Every record gets copied exactly, and no picture goes with it.

(Beginning of RECORDS FOR PROCESSING)

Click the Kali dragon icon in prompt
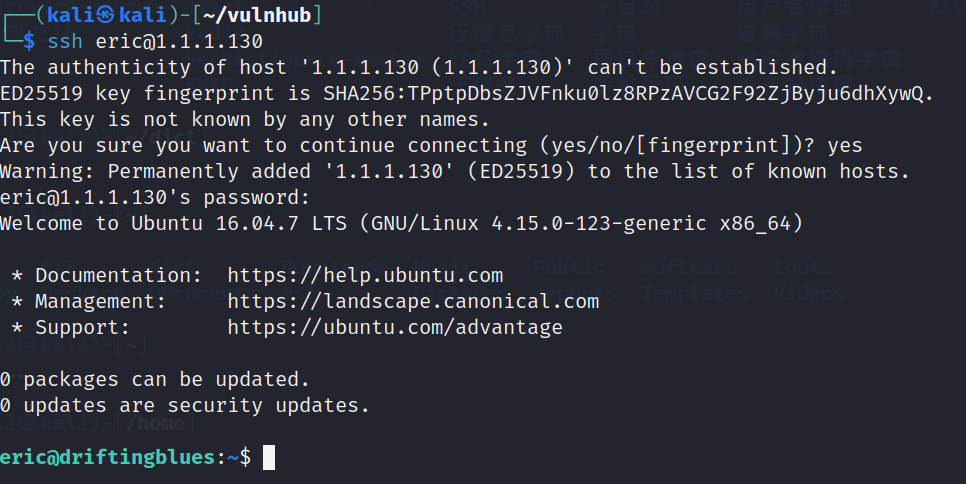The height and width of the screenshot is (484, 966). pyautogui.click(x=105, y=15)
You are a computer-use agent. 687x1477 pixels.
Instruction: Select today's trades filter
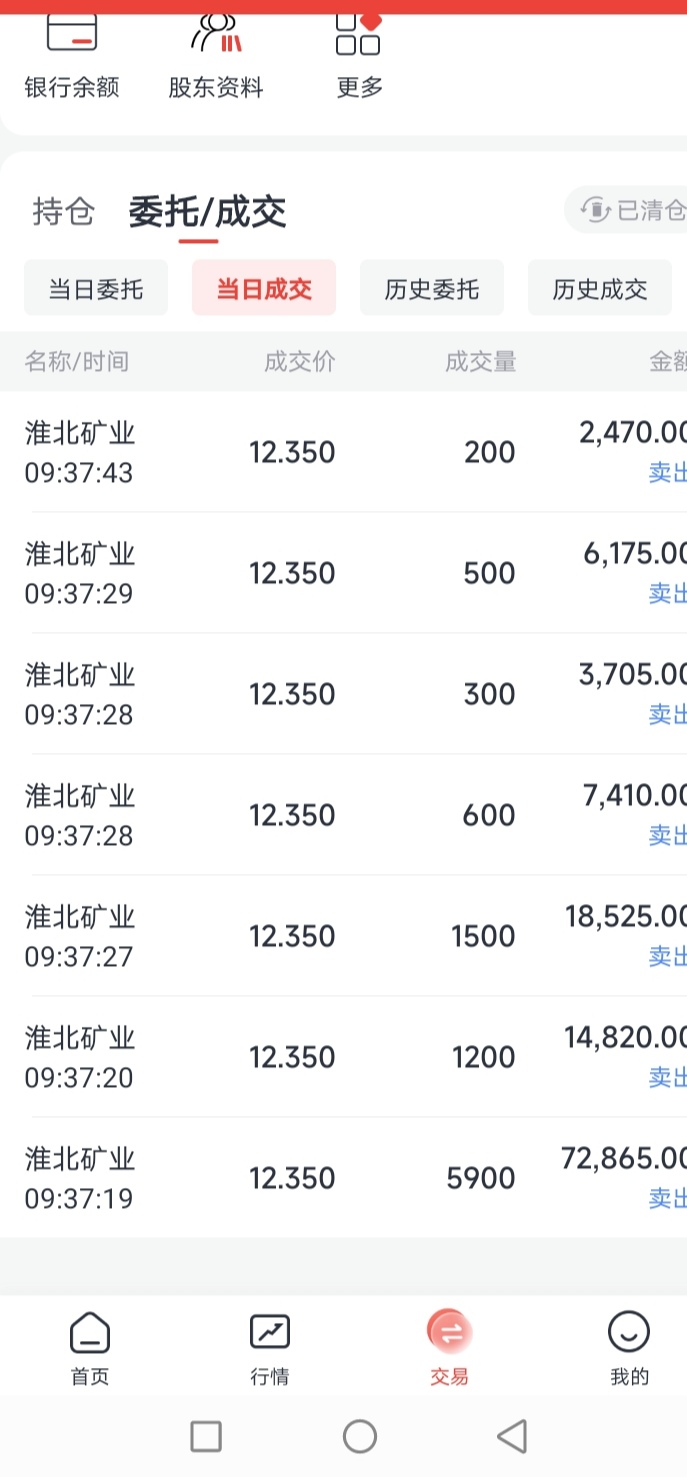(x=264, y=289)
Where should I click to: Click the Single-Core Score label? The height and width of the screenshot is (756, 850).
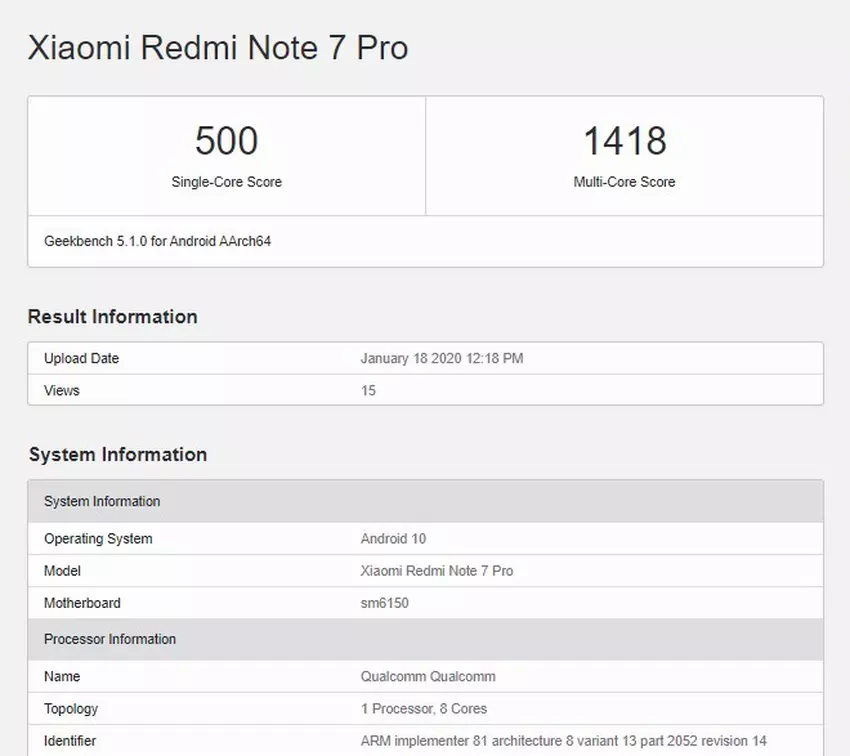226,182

(End of RECORDS FOR PROCESSING)

### RESULT OF THE TASK:
Click the Kali dragon icon in prompt
The height and width of the screenshot is (484, 966). pyautogui.click(x=105, y=15)
You are a computer-use agent. 687x1477 pixels.
Instruction: Select today's trades filter
(x=264, y=289)
Where should I click to: Click the Single-Core Score label? The height and width of the screenshot is (756, 850).
226,182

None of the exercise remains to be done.